*** Stored rows

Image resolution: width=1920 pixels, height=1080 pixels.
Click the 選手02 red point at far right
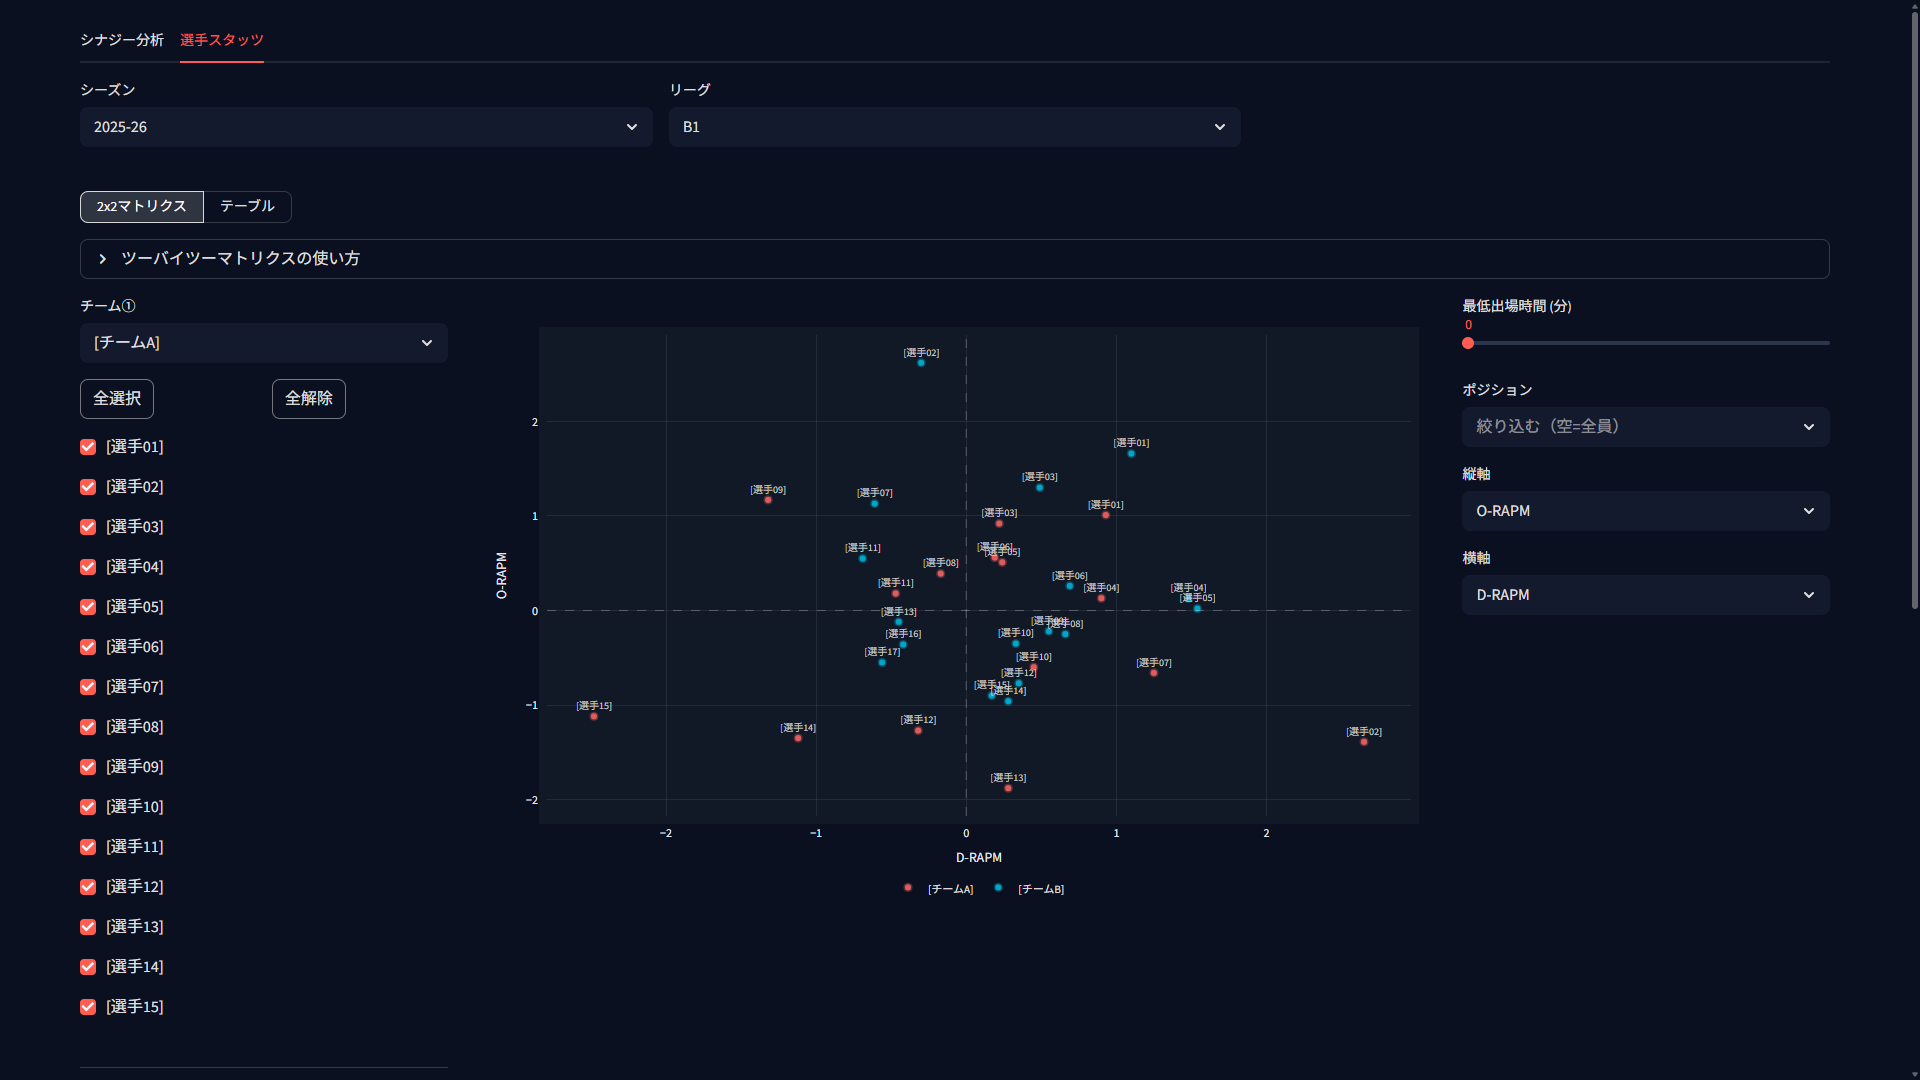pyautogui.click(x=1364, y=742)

******
*** Stored rows

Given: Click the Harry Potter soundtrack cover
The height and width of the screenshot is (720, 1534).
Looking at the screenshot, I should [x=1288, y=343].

******
*** Stored rows

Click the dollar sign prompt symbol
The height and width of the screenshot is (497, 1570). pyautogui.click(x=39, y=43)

******

§ **Directions**: Copy the lines starting at the one containing "Image resolution: width=1920" and ending at the one containing "pyautogui.click(x=1364, y=742)", both included, and leave the pictures out.

§ **Written response**:
Image resolution: width=1920 pixels, height=1080 pixels.
Click the 選手02 red point at far right
pyautogui.click(x=1364, y=742)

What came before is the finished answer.